And then, despite the agony, Sigurd chuckled hoarsely when he realised what had happened. All along, the room had been empty; he had been shooting at mere projections, materialised from another place.
‘So Parvati,’ he whispered to the disappearing ghost, ‘after all these years, your once-lost powers are finally starting to return. Well, now I have even more reason to find you, and to snatch you from the Rebels. And once I have you, I will extract what is inside of you, like squeezing juice from a ripe orange. If you are crushed, pulverised to mere pulp in the process … so be it.’
As the last traces of the apparitions vanished, Sigurd heard shouts and frantic footsteps coming up the stairs. With a groan he heaved himself up onto his hands and knees, and on shaking, pain-crippled limbs he crawled over to where he had dropped his Desert Eagle. He picked up the pistol and with burn-blistered fingers he pulled a fresh clip of ammunition from his jacket and slammed it into the firearm. As the footsteps and shouts drew nearer, he dragged himself over to where the elevator door was lying, and this he grabbed with his left hand, pulling it over his body while propping his back up against the wall so that only his head and shoulders were peeking out from behind the improvised shield. Two police officers then ran into the room, their guns drawn and their flashlights cutting like car headlamps through the gloom.

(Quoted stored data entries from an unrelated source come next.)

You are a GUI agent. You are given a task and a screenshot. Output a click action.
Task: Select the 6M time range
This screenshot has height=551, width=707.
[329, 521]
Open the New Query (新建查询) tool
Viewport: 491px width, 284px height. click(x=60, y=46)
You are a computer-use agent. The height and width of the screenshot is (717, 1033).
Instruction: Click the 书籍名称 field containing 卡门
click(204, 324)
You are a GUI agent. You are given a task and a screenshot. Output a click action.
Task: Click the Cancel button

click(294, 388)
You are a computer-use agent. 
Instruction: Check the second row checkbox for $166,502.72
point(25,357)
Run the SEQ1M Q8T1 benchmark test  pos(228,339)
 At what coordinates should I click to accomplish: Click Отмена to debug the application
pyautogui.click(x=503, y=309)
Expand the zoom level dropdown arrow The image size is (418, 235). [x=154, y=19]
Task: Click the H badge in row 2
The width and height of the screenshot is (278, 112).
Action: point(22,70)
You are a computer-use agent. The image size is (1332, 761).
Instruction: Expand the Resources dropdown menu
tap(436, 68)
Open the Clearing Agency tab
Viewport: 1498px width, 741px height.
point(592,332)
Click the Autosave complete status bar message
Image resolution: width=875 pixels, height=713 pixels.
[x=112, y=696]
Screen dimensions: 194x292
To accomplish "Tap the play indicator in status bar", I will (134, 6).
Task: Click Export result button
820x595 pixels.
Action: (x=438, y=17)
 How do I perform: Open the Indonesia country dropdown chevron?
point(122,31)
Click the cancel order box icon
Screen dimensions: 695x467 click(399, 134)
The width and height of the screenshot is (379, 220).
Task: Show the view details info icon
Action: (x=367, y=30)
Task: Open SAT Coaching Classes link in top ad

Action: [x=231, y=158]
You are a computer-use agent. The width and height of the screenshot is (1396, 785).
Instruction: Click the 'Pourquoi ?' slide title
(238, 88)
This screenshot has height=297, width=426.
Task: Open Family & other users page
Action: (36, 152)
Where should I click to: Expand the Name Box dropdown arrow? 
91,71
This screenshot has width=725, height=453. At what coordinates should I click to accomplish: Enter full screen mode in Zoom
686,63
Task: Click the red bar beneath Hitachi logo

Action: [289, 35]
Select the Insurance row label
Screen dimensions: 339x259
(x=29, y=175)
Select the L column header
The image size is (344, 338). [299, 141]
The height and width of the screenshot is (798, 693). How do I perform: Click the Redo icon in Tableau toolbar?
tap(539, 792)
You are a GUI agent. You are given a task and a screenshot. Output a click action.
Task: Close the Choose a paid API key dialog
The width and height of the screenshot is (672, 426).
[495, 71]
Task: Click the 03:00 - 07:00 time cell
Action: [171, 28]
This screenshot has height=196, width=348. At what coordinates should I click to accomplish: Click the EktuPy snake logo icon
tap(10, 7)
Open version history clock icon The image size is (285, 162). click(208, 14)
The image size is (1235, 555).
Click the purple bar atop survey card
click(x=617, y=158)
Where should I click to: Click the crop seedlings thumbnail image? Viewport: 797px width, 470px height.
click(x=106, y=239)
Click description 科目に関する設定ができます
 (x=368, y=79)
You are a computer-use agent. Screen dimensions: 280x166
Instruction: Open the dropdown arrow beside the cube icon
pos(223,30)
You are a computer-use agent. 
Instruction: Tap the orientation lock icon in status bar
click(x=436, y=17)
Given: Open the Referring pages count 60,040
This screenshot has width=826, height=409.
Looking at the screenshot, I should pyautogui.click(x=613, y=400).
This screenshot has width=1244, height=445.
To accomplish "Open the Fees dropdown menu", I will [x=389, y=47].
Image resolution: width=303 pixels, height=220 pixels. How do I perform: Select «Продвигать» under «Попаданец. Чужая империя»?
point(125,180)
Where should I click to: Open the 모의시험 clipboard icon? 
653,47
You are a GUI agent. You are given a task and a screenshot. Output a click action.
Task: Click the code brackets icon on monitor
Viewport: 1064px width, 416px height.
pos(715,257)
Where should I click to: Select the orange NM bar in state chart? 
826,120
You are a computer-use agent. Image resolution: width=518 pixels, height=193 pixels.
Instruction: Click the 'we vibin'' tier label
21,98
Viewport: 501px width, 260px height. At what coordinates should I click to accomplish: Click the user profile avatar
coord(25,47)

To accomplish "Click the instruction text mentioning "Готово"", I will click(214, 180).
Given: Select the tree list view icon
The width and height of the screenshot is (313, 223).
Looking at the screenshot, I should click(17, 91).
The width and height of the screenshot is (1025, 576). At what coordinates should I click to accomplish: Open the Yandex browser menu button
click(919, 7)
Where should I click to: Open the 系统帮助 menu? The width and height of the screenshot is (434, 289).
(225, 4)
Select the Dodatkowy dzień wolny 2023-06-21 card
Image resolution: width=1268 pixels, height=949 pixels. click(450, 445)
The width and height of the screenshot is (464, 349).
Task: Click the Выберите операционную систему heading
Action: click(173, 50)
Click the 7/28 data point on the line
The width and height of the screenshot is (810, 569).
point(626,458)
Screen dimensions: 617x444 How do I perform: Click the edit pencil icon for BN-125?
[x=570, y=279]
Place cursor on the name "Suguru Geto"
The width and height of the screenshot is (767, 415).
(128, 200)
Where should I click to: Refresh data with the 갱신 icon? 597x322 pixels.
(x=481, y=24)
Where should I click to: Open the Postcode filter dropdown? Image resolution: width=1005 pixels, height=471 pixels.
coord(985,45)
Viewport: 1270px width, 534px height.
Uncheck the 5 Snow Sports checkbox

‘Jesus Christ,’ the first, a chubby young East Asian officer with a square chin and a thick goatee, shouted. ‘Smells like a fuckin’ cookout in here!’
The second cop, a stocky middle-aged woman with a shock of bright ginger hair, saw Sigurd hiding behind his door-shield, and immediately she aimed her pistol at him.
‘You! Hands where I can see ‘em! Do it now!’ she shouted harshly.
Sigurd grinned with savage delight, and then rapidly raised his Desert Eagle and fired. The shot took her head clean off her shoulders, and her decapitated body toppled backwards through the doorway, stumbling and jerking before it collapsed into a bloody heap in the corridor. The other cop stared with fear-wide eyes at the gruesome sight, paralysed with shock. Sigurd broadened his smile, and then shot him as well.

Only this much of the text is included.